S.E. Hinton wrote, “The difference is that was then, this is now.” Systems like the one I mashed up for myself are now available to others, and it’s not just that we’ve finally moved into the cloud, but it has aggregated and continues to bring together all those bespoke functions of law that prevented us from being more efficient in the past.
While I’m still fully embedded in my own virtual reality, I am in the process of moving to one of the off-the-shelf cloud-based practice management systems (I won’t say which one out of respect for them all). In the past, the key for me was not to keep all my eggs in one basket. The key now is that there are baskets that finally incorporate most, if not all, of my keys. This convergence of process, including the use of the iPad, apps, smartphones, gesture control devices, near field communication, Wi-Fi, Bluetooth, graphic presentation programs and form-generation tools, is going to propel lawyers into being hyper-efficient types who will again be focusing on the law. (Something I think we’ve gotten away from to some extent in small firm and solo practice.) This will allow us to compete with BigLaw, which has, in recent years been receding from the universal domination it once had.
Where are you personally going?
I am going to the creative — I am trying anyway.

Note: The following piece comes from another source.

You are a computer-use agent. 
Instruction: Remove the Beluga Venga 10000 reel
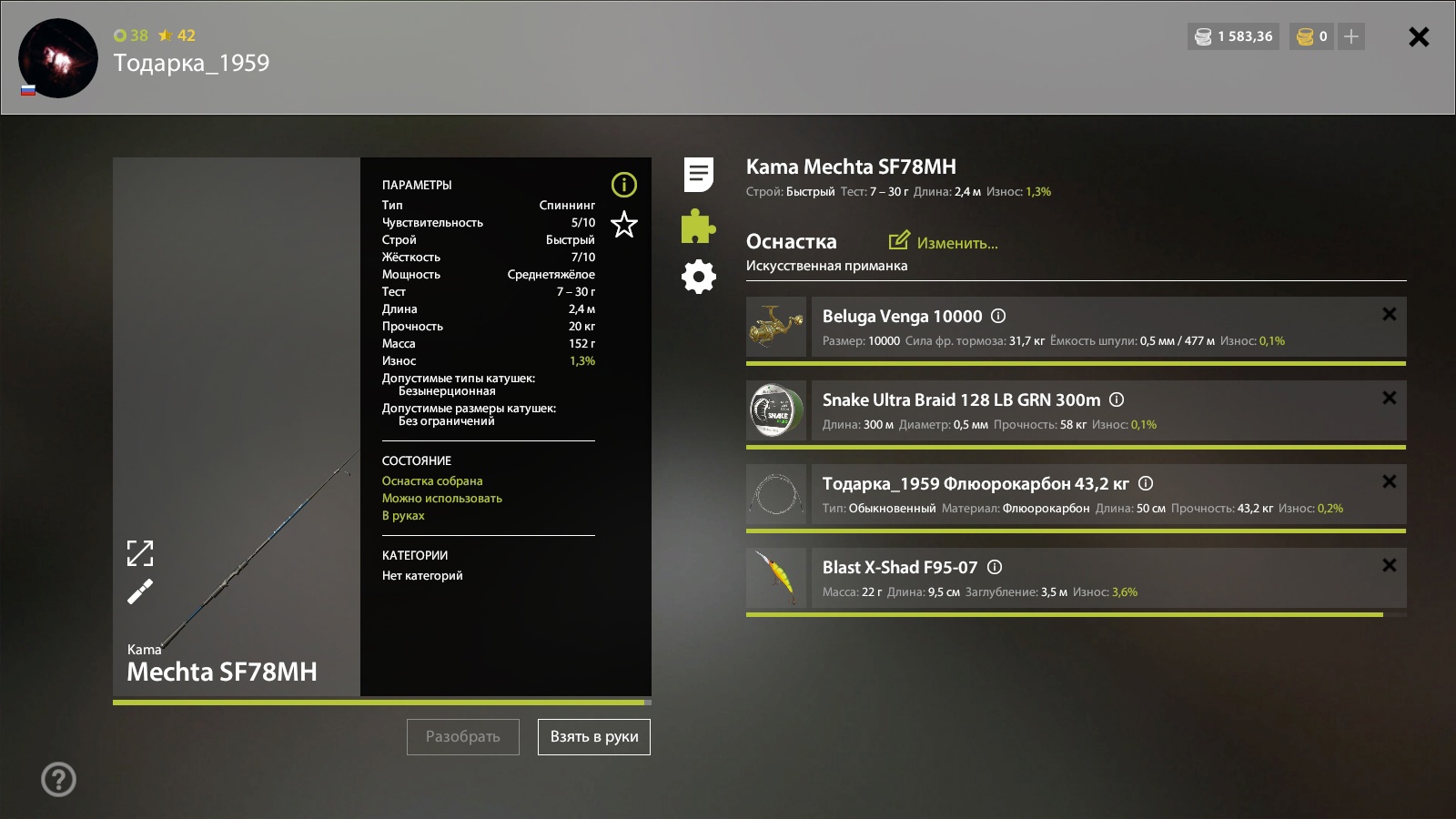[x=1389, y=314]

I have always wanted to do something new, something that hasn’t been done before. Often in life we get into a rut, a comfort zone, and we don’t even know it. It becomes harder as we get older to not only accept ourselves and our shortcomings, but to keep attempting change. If I can keep moving toward the creative, I can feel good about where I’ve been and where I’m going. And maybe I can help people in more ways than just drafting a divorce decree or lobbing legal grenades at the other person. The test will be whether, when the case is over, either the two people will see the other side of the rainbow and move forward, or in cases where they cannot, perhaps on the other side they’ll be less likely to want to fight so much.
What are people most surprised to learn about you?
I’m a divorce lawyer who has written poetry (specifically about love) my entire adult life. I have been sitting on a manuscript for about eight years now, mostly about the girl who got away. It’s a bit embarrassing, I suppose. I’m lucky in having another poem published by the Austin International Poetry Fair Anthology in April.
What do you use every single day that you could actually easily do without?
My car sunroof and cable TV. I suppose I don’t have to have a sunroof, but I love it and the feeling that comes from what comes through that car-sky-hole is really, really good. As I write this, my cable at home has been out for about a week. By the time they get here to fix it, and with it my steady stream of HNN and Idol, I may be able to say I can do without it. Right now, though, it seems hard to imagine.
What three things must you always have in your brief bag, desk drawer or refrigerator?
A stylus, a touch-screen cloth and Tamari almonds.
Where do you turn when things go really badly?
“Saturday Night Live.”
Mark I. Unger is a family law attorney and mediator, with a high focus on the interactive nature of communication with clients, attorneys and the courts via technology. His practice’s virtual component includes electronic filing and billing, client extranets and client videoconferencing.